No início da semana, ouvi um outro pesquisador genial, o engenheiro florestal Tasso Azevedo – que eu sempre considerei um otimista inveterado –, também trazendo um tom preocupado sobre o futuro da Amazônia.
Em um bate-papo no lançamento do livro O silêncio da motosserra, do jornalista Claudio Angelo, escrito em colaboração com Tasso, ele disse acreditar que o desmatamento zero da Amazônia (ou quase zero, sobrando apenas um residual) vai ser alcançado nos próximos anos. Mas que talvez só isso já não seja o suficiente para salvar a floresta. Justamente por causa das mudanças climáticas, da seca e do avanço das queimadas.
Não conseguir respirar direito, ter de voltar a usar máscara para sair na rua, ver a Amazônia, o Cerrado e o Pantanal arderem, inundando o país de fumaça, talvez sejam fatores mais que suficientes para qualquer um perder o otimismo. Falando por mim, só digo que a desesperança tem me acompanhado nos últimos dias.
Mas quero convidar o caro leitor a fazer um outro uso desse desânimo. Se a tragédia atual pode ter alguma utilidade é que ela mostra de modo bastante gráfico – e sensorial – como tudo está conectado. Mudança do clima é um problema de saúde, de abastecimento de água, de segurança alimentar e energética. Os biomas desmatados, em chamas, são um problema para as cidades a milhares de quilômetros de distância.
E só vamos deixar de nos sentir sufocados se começarmos a agir hoje, não só para proteger as florestas, mas para proteger a nós mesmos.
Em agosto lançamos na Agência Pública o projeto Clima das Eleições, com a intenção de cobrir a disputa municipal pela perspectiva das mudanças climáticas. Partimos do entendimento de que “são os prefeitos os primeiros a ter de lidar com uma emergência – e a forma como eles planejam administrar suas cidades nos próximos quatro anos vai tornar seus habitantes mais resilientes ou ainda mais vulneráveis” a eventos extremos e ondas de calor, como eu contei na minha coluna de 16 de agosto.
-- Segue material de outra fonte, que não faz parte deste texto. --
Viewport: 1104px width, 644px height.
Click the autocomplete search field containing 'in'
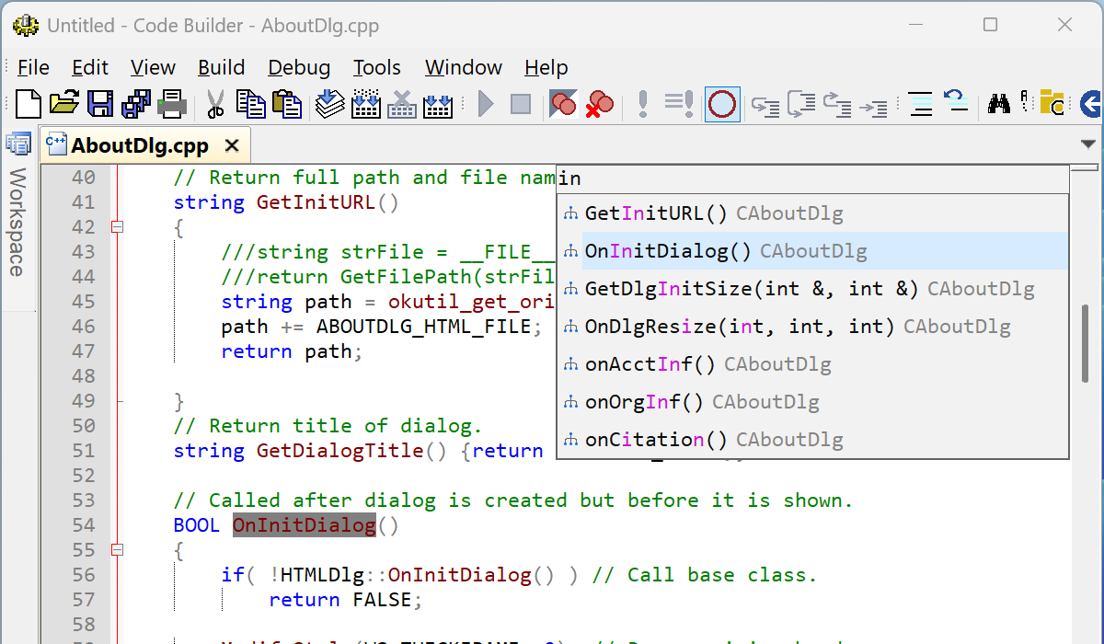pyautogui.click(x=810, y=178)
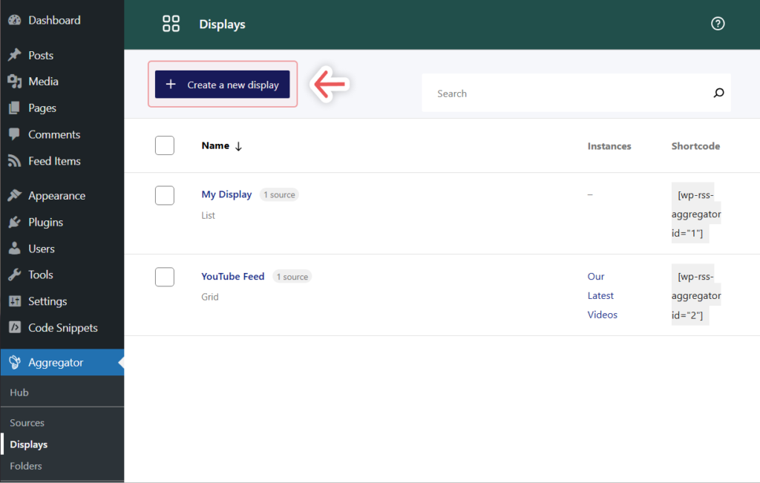Click the Media library icon
This screenshot has height=483, width=760.
click(16, 82)
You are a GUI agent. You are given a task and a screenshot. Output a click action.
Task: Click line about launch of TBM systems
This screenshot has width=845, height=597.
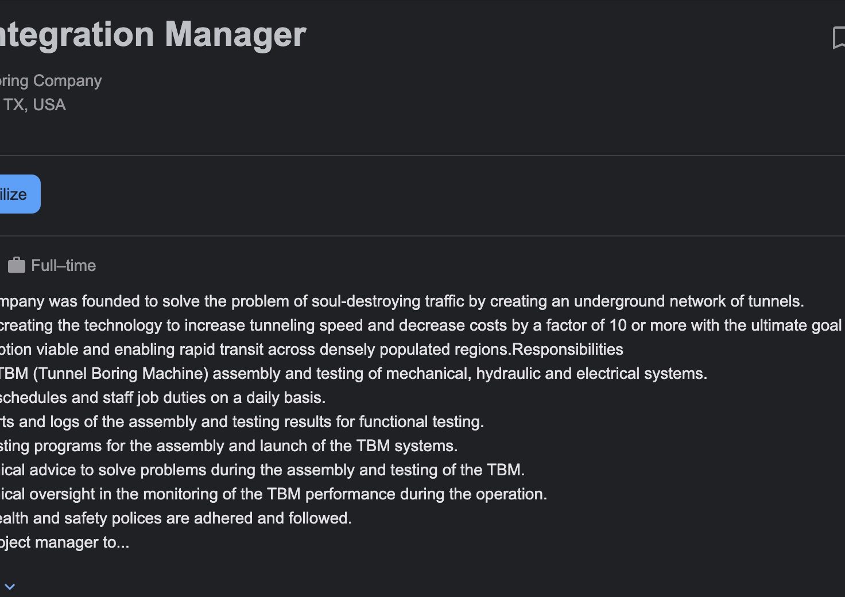(x=228, y=445)
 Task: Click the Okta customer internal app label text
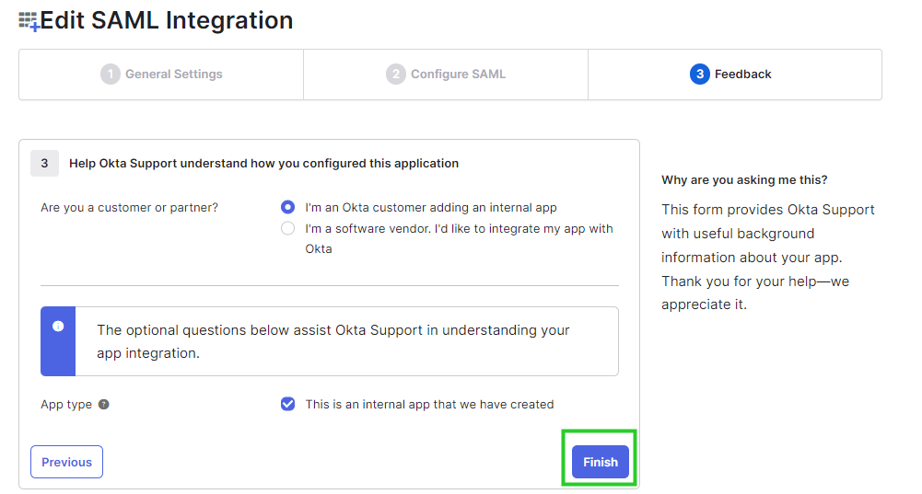430,207
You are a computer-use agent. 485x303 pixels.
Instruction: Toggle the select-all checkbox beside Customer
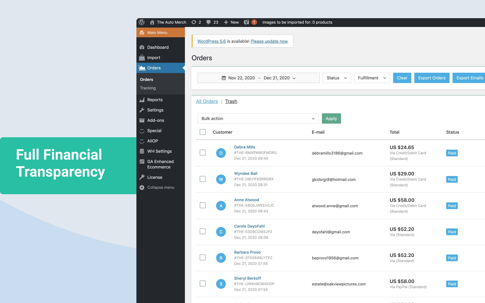203,132
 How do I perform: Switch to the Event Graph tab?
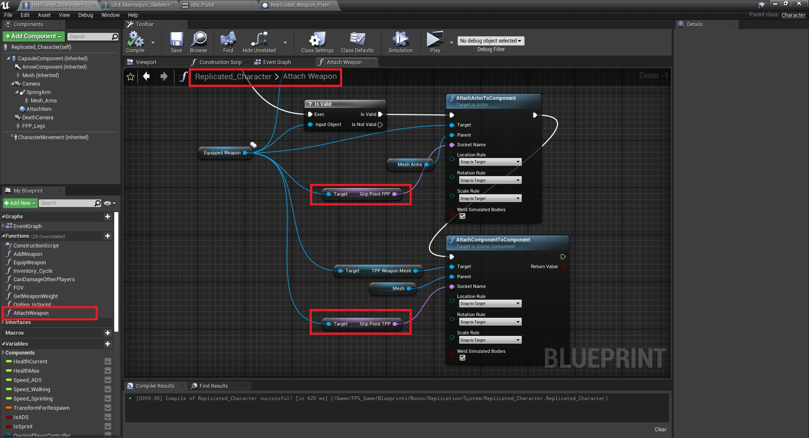[x=276, y=62]
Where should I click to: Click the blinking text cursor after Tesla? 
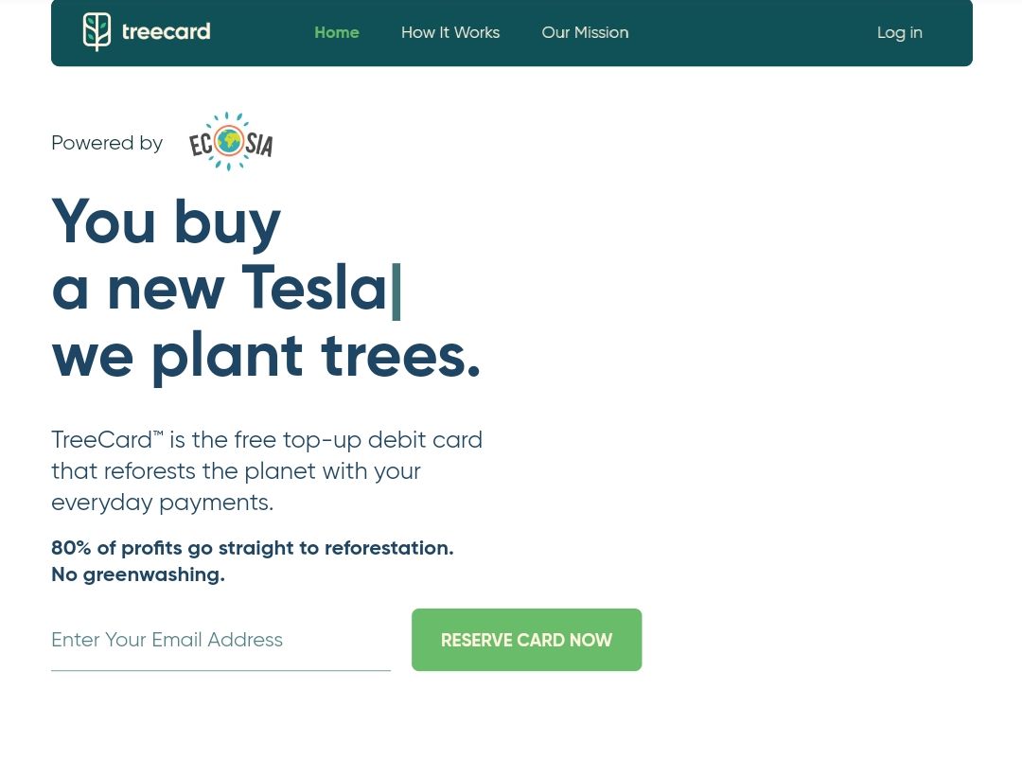[396, 291]
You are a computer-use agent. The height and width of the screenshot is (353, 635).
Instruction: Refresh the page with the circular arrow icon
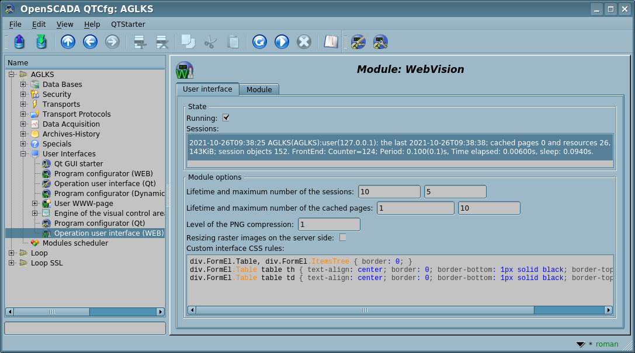pos(259,42)

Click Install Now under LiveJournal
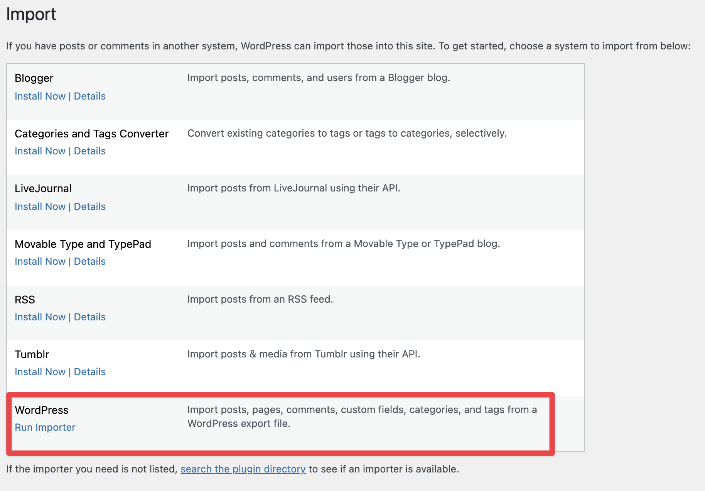click(40, 207)
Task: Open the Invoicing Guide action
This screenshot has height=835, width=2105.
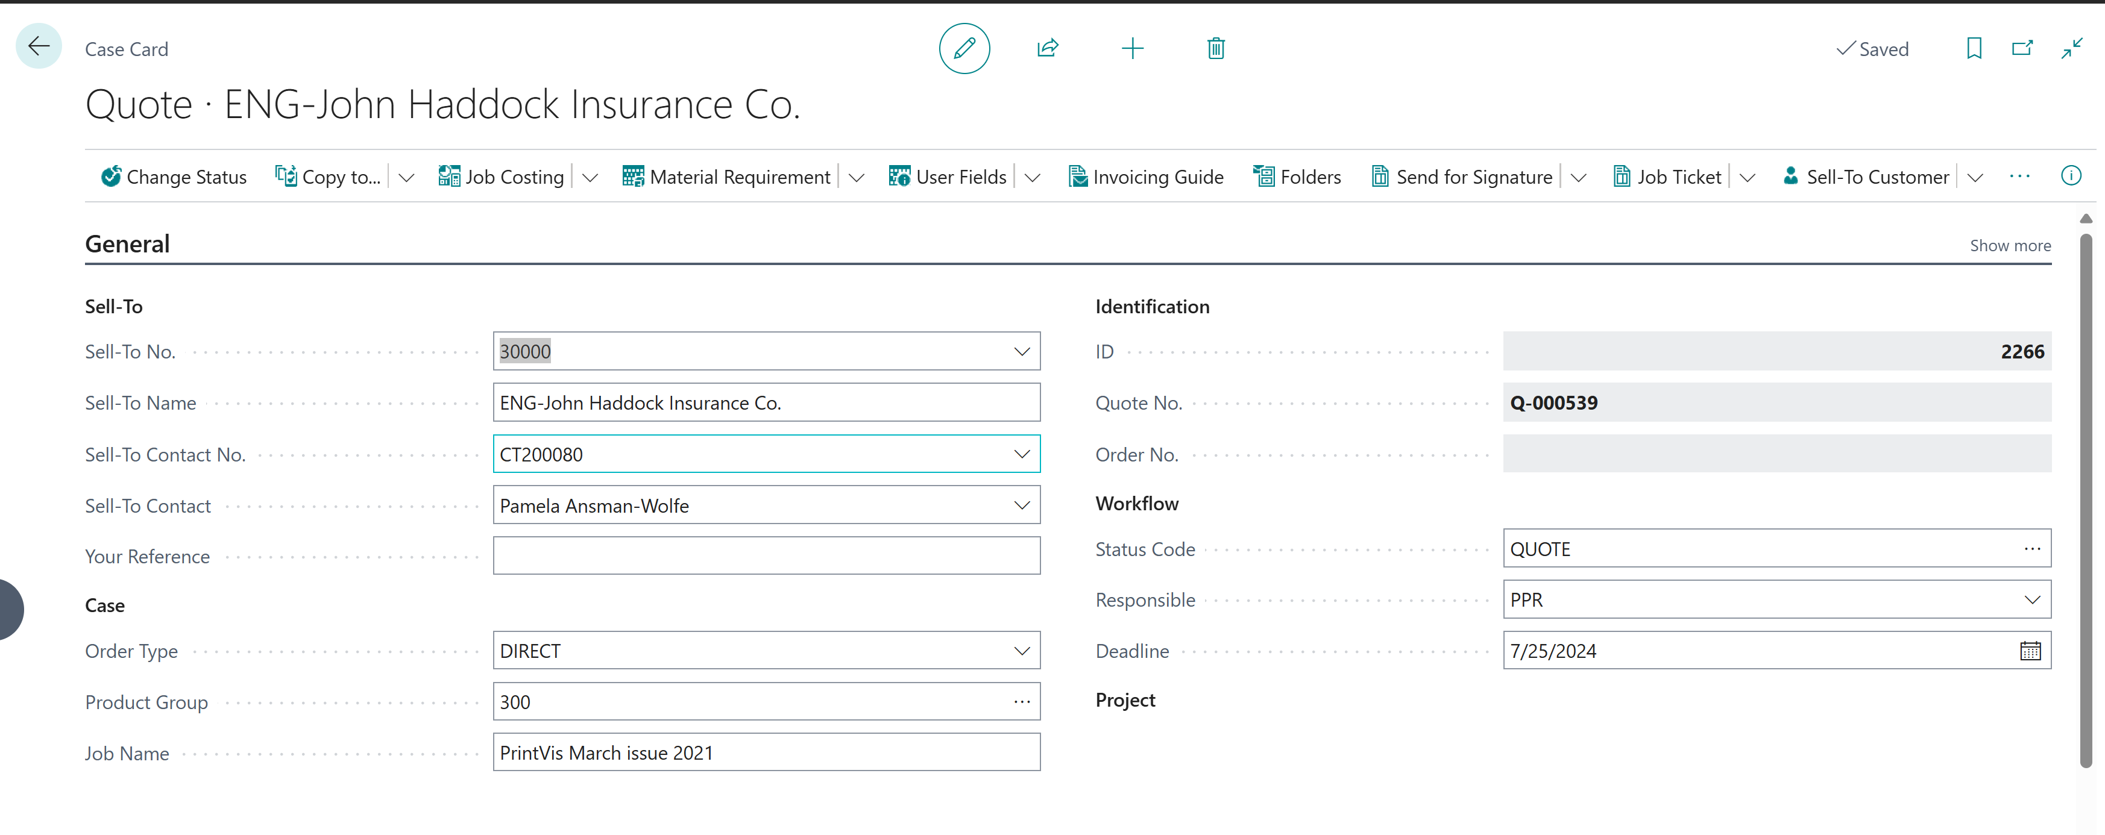Action: point(1146,176)
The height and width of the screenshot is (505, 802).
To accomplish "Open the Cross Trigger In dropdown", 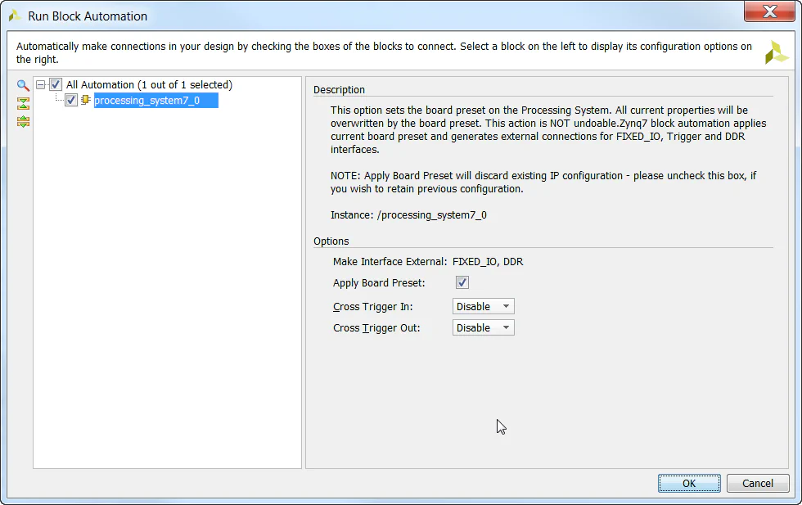I will coord(483,305).
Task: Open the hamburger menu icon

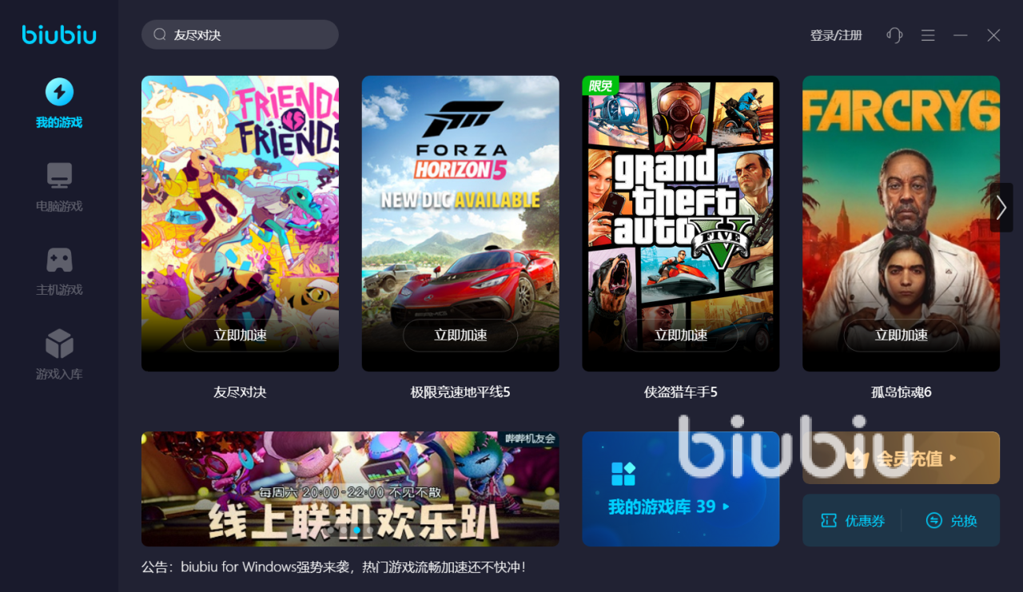Action: (928, 35)
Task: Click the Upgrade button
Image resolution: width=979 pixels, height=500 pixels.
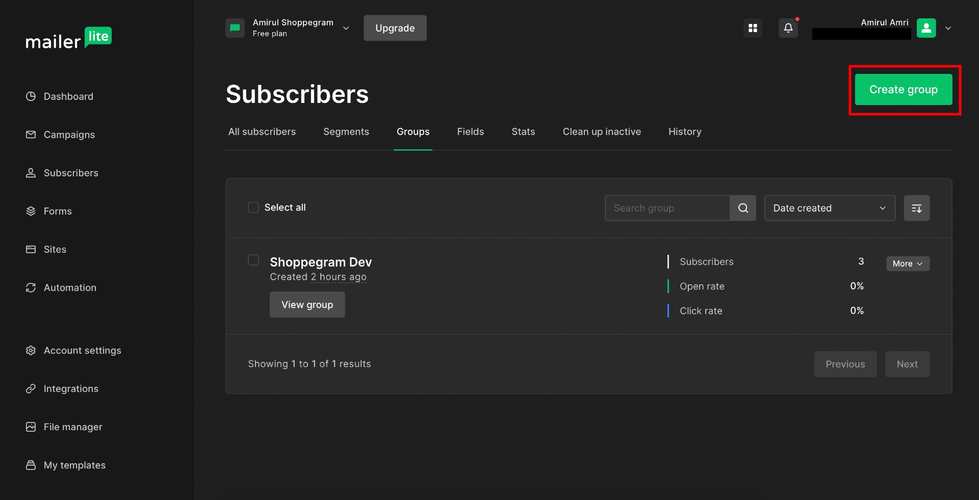Action: 395,28
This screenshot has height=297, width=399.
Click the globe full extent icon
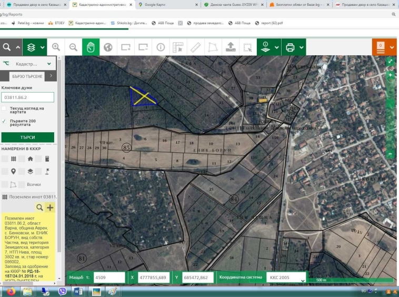[x=108, y=47]
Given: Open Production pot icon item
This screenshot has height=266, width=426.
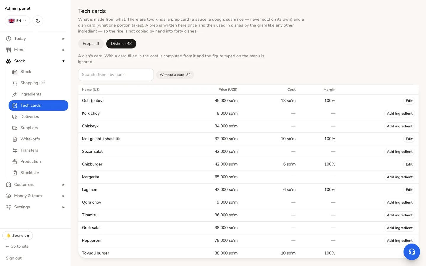Looking at the screenshot, I should tap(15, 162).
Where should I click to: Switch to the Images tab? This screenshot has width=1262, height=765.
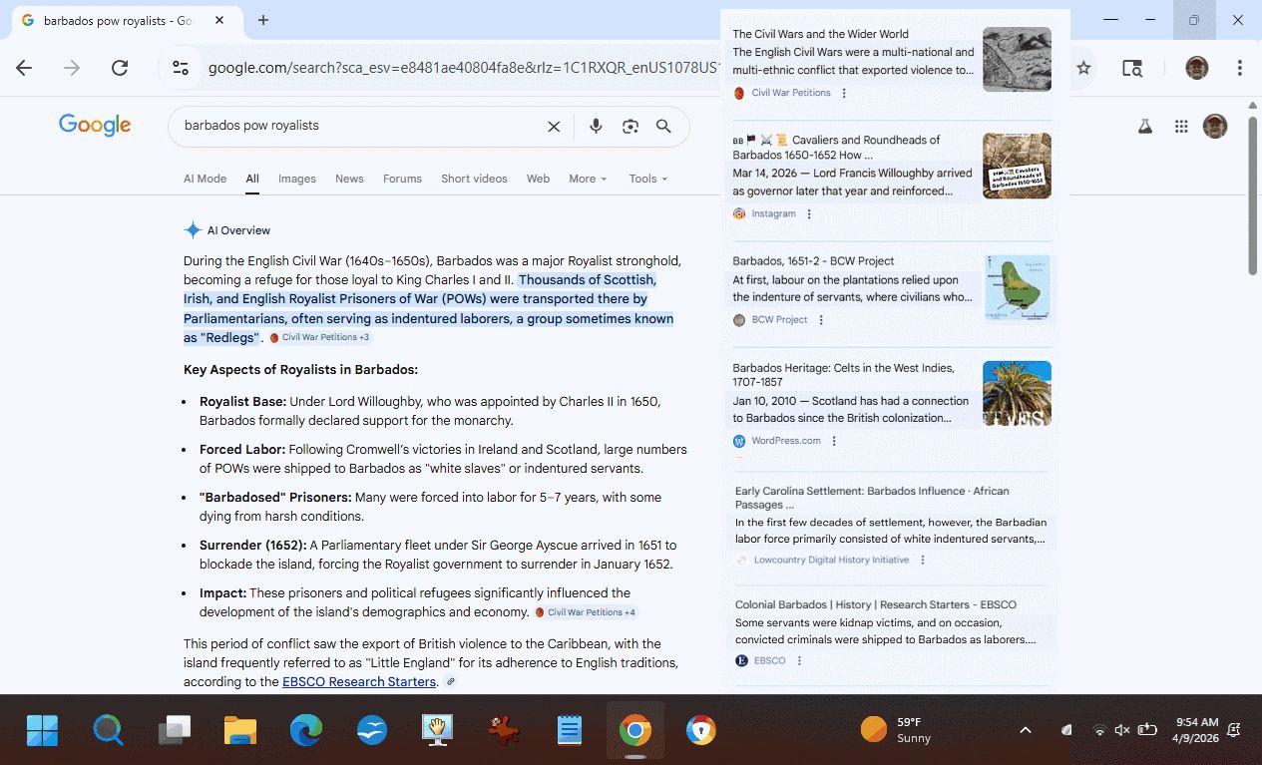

Quando começamos a pensar nesse projeto, a gente ainda estava com a tragédia das chuvas no Rio Grande do Sul fresca na cabeça e pensamos em como eventos daquele tipo podem acontecer em qualquer cidade. Fizemos matéria contando como 1.641 municípios no país têm risco a chuvas alto ou muito alto e discutimos o que cabe aos prefeitos fazer para proteger seus cidadãos. A gente já estava de olho na seca do Pantanal e da Amazônia, mas não esperava ver o país inteiro sufocado poucas semanas depois.
Nossa intenção era trazer subsídio para que os eleitores cobrem seu candidato a ter planos para tornar as cidades mais resilientes. Demandem planos de plantio de árvores para deixar as cidades mais frescas e com o ar mais limpo; projetos para ajudar a evitar queimadas, planos para eletrificar ônibus e diminuir a poluição do ar; moradias mais seguras contra deslizamentos e enchentes; espaços urbanos em que as pessoas que trabalham ou vivem nas ruas tenham como se refugiar e refrescar no calor.
Meu convite ao caro leitor é que você não se esqueça dessa sensação de não conseguir respirar e leve-a junto com o título eleitoral para as urnas no próximo dia 6 de outubro. O candidato que não está levando isso tudo a sério e não tem planos reais para lidar com essas questões não merece o seu voto.